The domains Google.ie and Yahoo.ie were hijacked when the DNS servers were changed to those of a third party and people trying to access the site were redirected to "allegedly fraudulent" pages.
"The IEDR [IE Domain Register] confirms that... an unauthorised change was made to two .ie domains on an independent registrar's account which resulted in a change of DNS nameservers," a spokesman for the company, which manages Ireland's domain name registry, told ZDNet on Thursday.
"The consequence of the change is that visitors to the two websites would be redirected to an allegedly fraudulent address. The IEDR worked with the registrar to ensure that the nameserver records have been corrected," he added.
The IEDR didn't identify the affected domains by name, but complaints about problems accessing www.google.ie and www.yahoo.ie soon began making their way onto Twitter.
The spokesman told ZDNet that the registry didn't know how long the sites were offline.
Both Google and Yahoo acknowledged the issue, but neither would explicitly confirm the problems were the work of hackers.
"We are aware that some users are having difficulties accessing www.google.ie and we are working to fix the problem. We apologise to those users experiencing problems and appreciate their patience," Google said in a statement.

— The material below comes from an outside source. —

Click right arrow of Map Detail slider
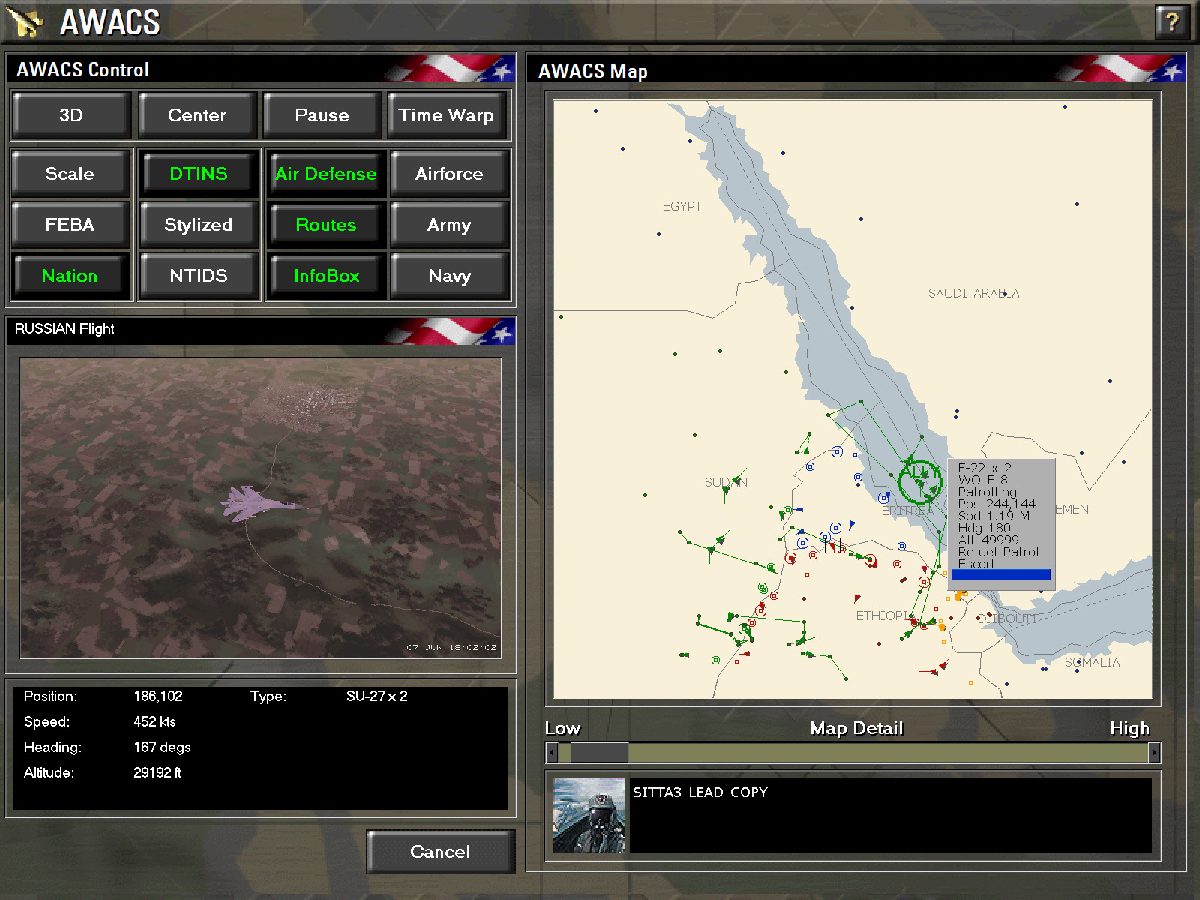 click(1154, 753)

"We are aware that Yahoo.ie was inaccessible to some users in Ireland. This issue is resolved and we apologise for any inconvenience this may have caused," Yahoo added.
Hijacking a domain
Michele Neylon, chief executive of Ireland's Blacknight web hosting company, told ZDNet he was unsurprised by the hijacking.

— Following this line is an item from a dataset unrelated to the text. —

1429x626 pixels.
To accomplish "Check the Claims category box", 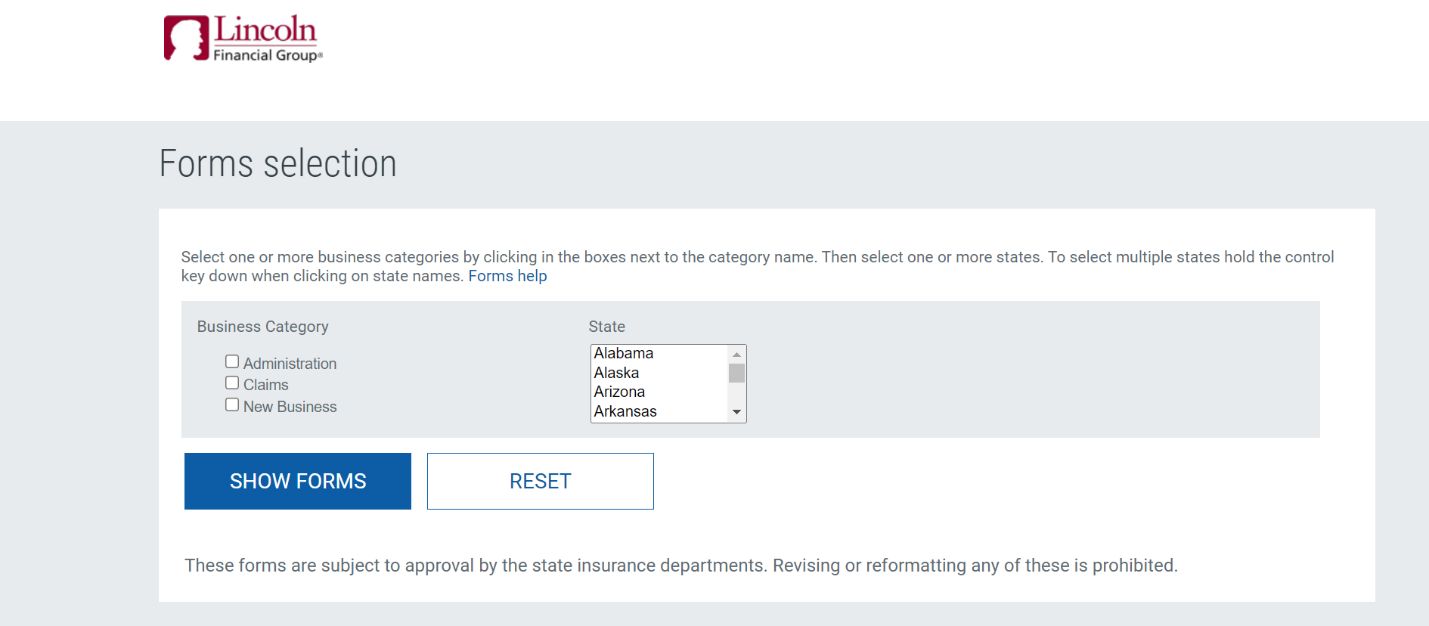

"Hijacking a .ie domain name wouldn't be that hard due to the process IEDR use for handling transfers" - Michele Neylon, Blacknight
"Hijacking an .ie domain name wouldn't be that hard due to the process IEDR use for handling transfers. The current process uses a signed fax on company headed paper, so if you forged a letter, you could do it. IEDR manually validate the letters, but it's not as if they actually check that the signature is valid," Neylon said.
"While the IEDR would probably reverse the 'illegal' transfer quickly, the damage would already have been done. A high traffic e-commerce site could lose a lot of business if it were hijacked and its customers redirected for a couple of hours."
Neylon noted that this is not the first issue involving IEDR, and this latest failure could raise questions over the organisation's technical stability and security.
"They had an outage in September, which resulted in all their websites and API being offline for about 36 hours," said Neylon. "They are yet to provide registrars with any indication of what measures they have taken to stop this from happening again in the future, which obviously concerns me."
The main IEDR website is offline at time of writing and is instead displaying a message about the incident.
"As you may be aware, there was a security incident yesterday, involving two high profile .ie domains that has warranted further investigation and some precautionary actions on the part of the IEDR," the notice says. "Based on the results of the investigation and the recommendation of security experts, the IEDR has temporarily brought external web-based systems off-line in order to perform additional analysis."
Despite this, the organisation said that the WHOIS service and IEDR's API are fully operational and that public access to .ie websites and email services are unaffected.